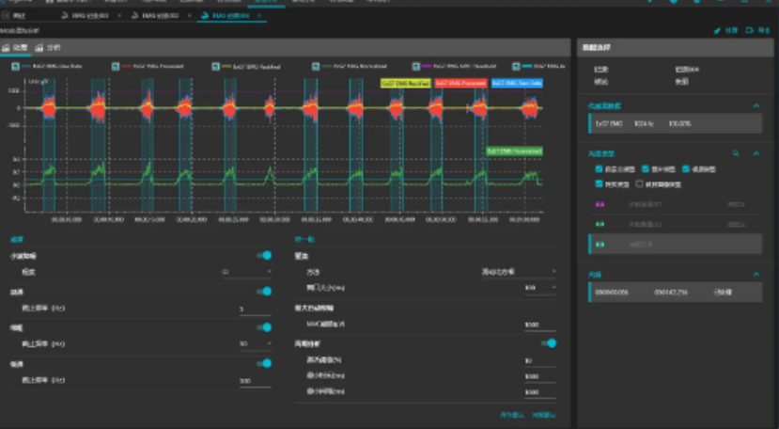
Task: Click the red Ex07 EMG Processed chart tag
Action: click(460, 83)
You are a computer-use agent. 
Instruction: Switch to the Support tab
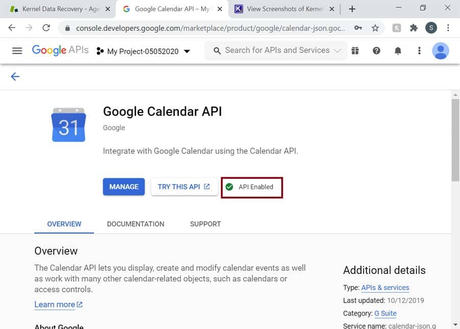point(205,224)
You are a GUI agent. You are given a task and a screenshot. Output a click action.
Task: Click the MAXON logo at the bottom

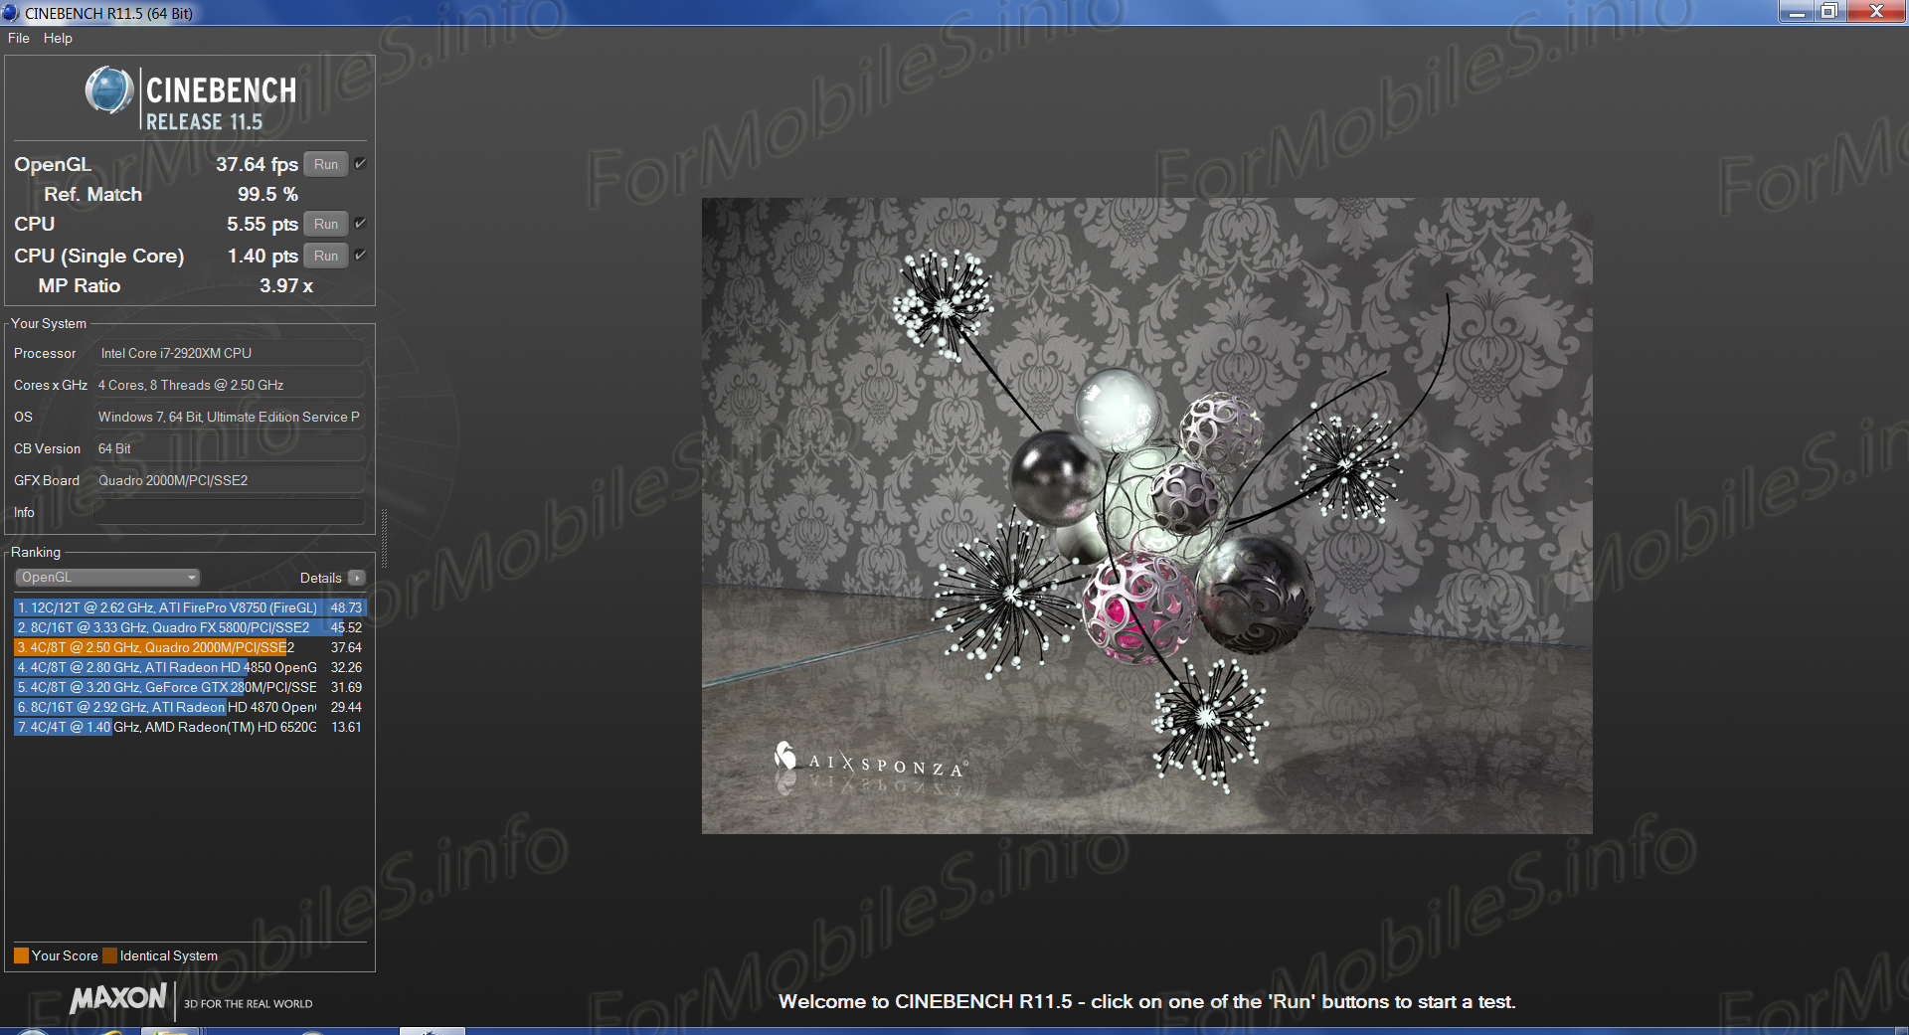pyautogui.click(x=118, y=998)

• WHAT YOU HAVE TO DO: Please retype, exactly and with the pictures left out, the lines from the line containing "Instruction: Switch to the Support tab" through the last line of the records above.

• REPLY TO THE EXERCISE:
Instruction: Switch to the Support tab
point(205,224)
You are a GUI agent. You are given a task and a screenshot. Output a click action.
Task: Click the MAXON logo at the bottom

pyautogui.click(x=118, y=998)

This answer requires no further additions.